Ale nie było zwykłe wypadnięcie zęba.
Przychodzę po Zuzię do szkoły ok 16:30 i już z półpiętra słyszę:
- Mamusiu, mamusiu, prawa dwójka mi wleciała, zobacz...
i wyciąga z teczki, zawinięty w chusteczkę jednorazową Hello Kitty - śliczny, biały ząbek i zaczyna opowiadać jak to się stało:
- To dopiero była przygoda (tak opowiada Zuzia). Na przerwie piłam sobie wodę z butelki, a tu ktoś na mnie wpadł, popchnął mnie i uderzył w butelkę tak mocno, że ząb mi się urwał z jednej strony bardzo mocno.
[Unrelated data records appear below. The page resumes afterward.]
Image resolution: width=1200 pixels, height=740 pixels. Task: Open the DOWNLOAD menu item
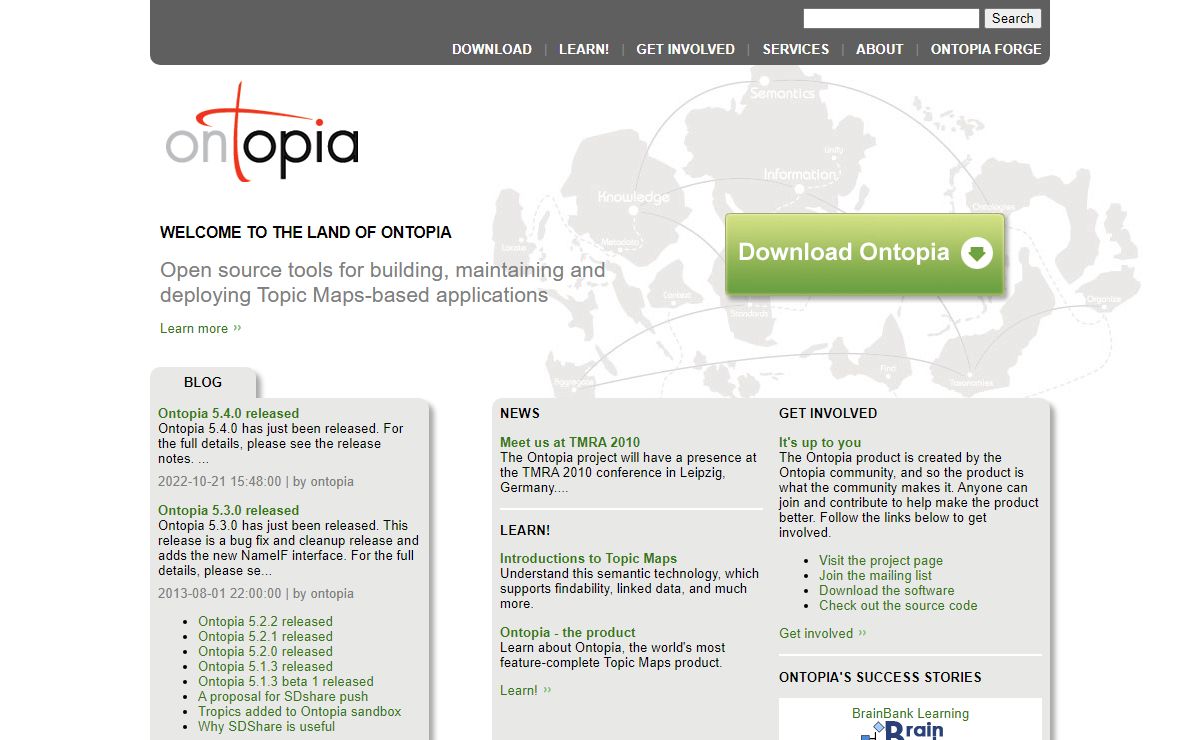(491, 49)
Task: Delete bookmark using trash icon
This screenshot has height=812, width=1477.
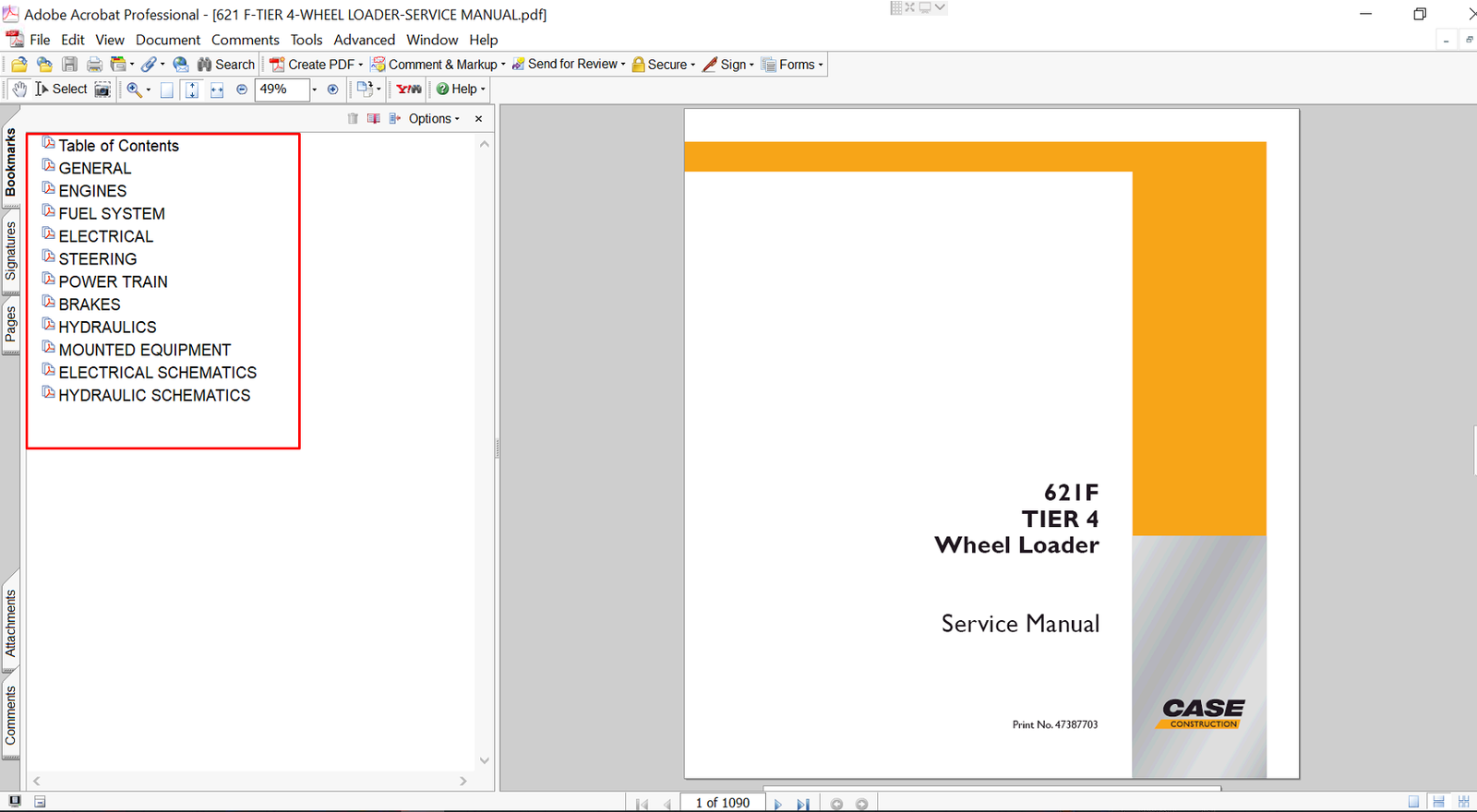Action: pos(353,119)
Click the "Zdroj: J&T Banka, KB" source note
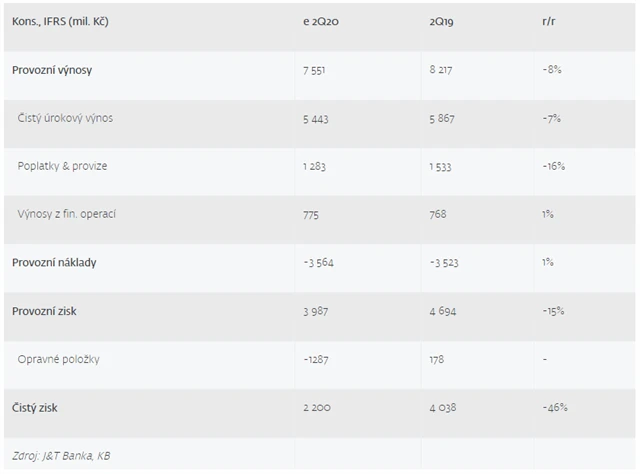Viewport: 640px width, 474px height. [62, 455]
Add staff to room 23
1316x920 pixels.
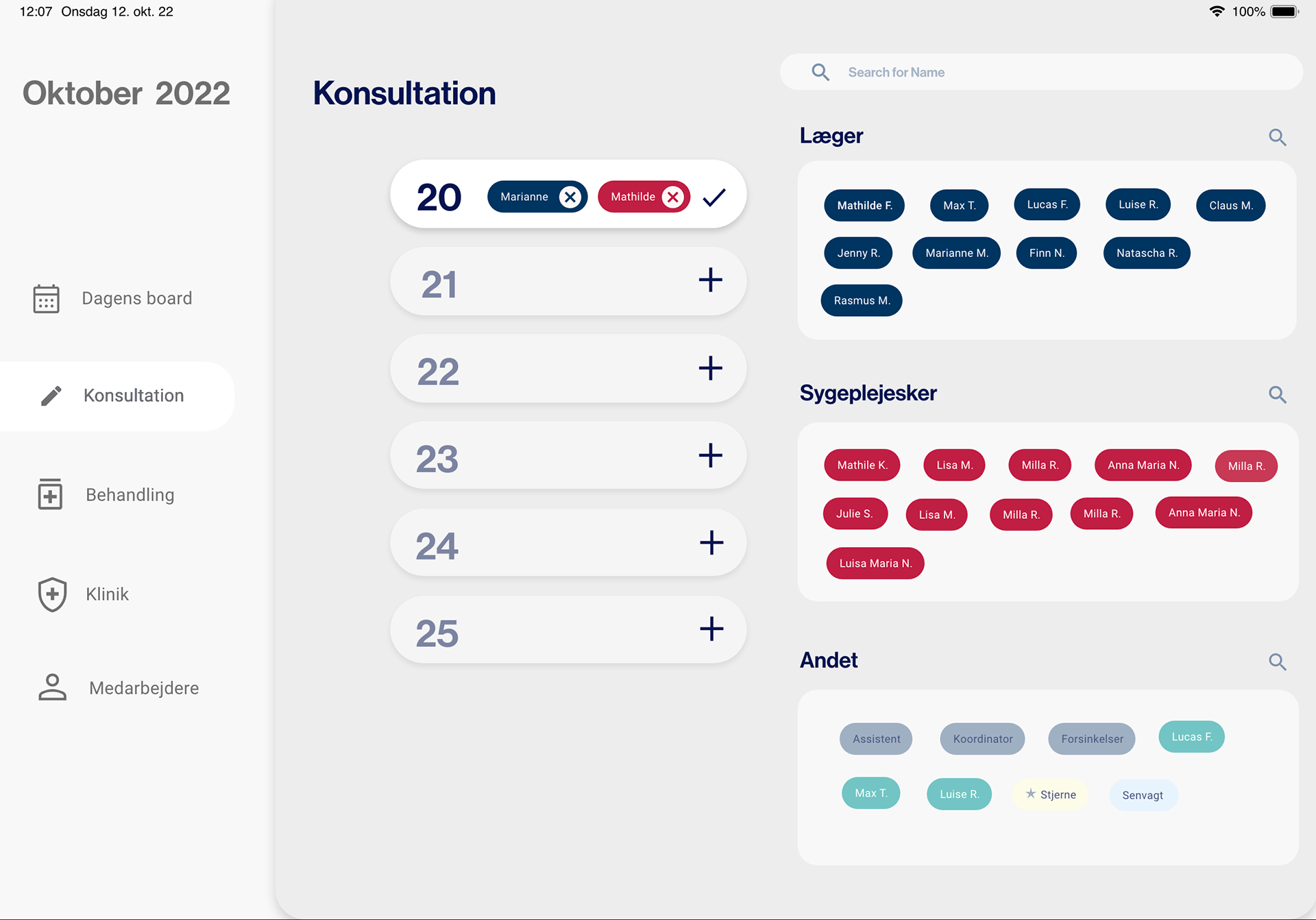tap(710, 456)
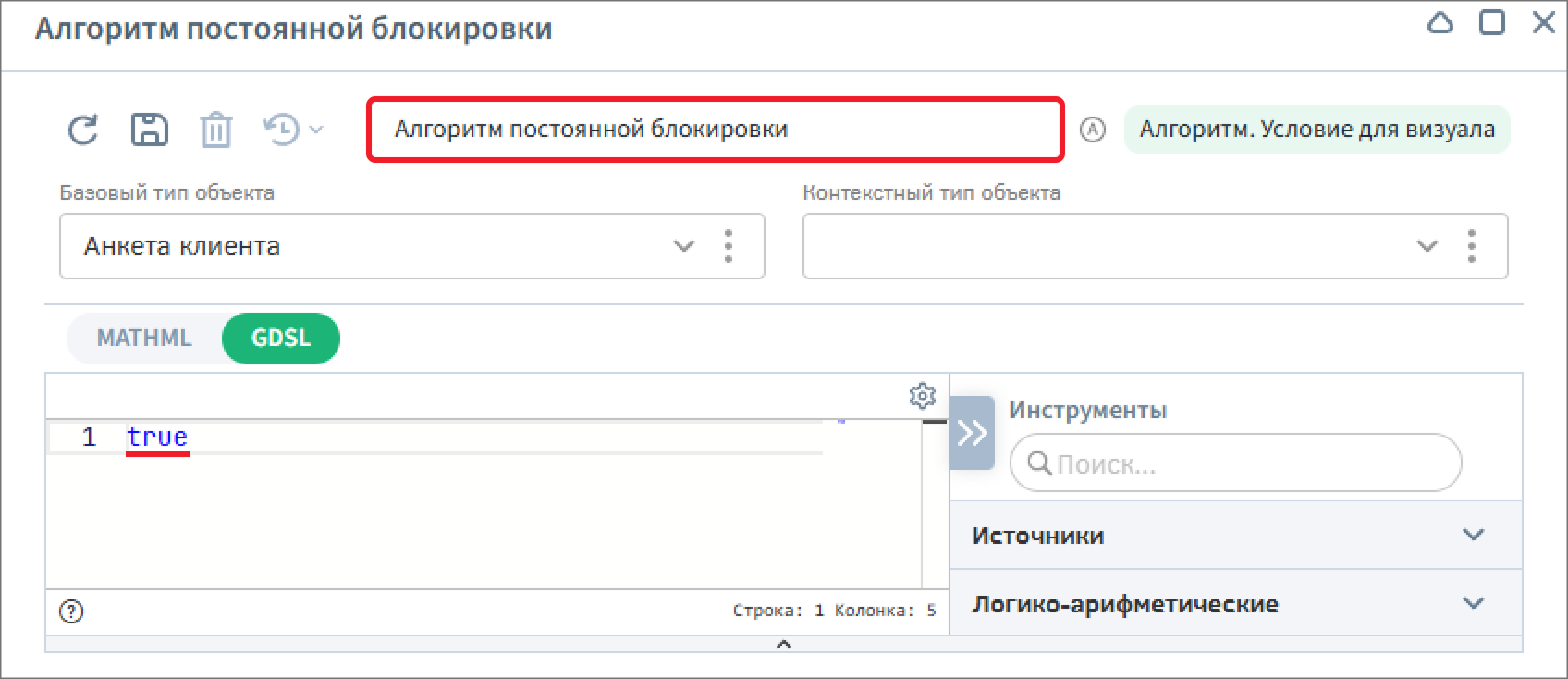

A później na lekcji już, tak nim ruszałam i ruszałam aż mi wypadł. Uwierzysz w to mamusiu??!! Wróżka Zębuszka do mnie dzisiaj w nocy przyjdzie - hahaha.
I tak wieczorem, uradowane dziecko włożyło ząbka do swojego srebrnego smoczka z pozostałą piątką, która zdążyła się już tam zadomowić, smoczka schowała pod poduszkę i teraz smacznie zasypia, bo Wróżka Zębuszka ma w nocy przyjść.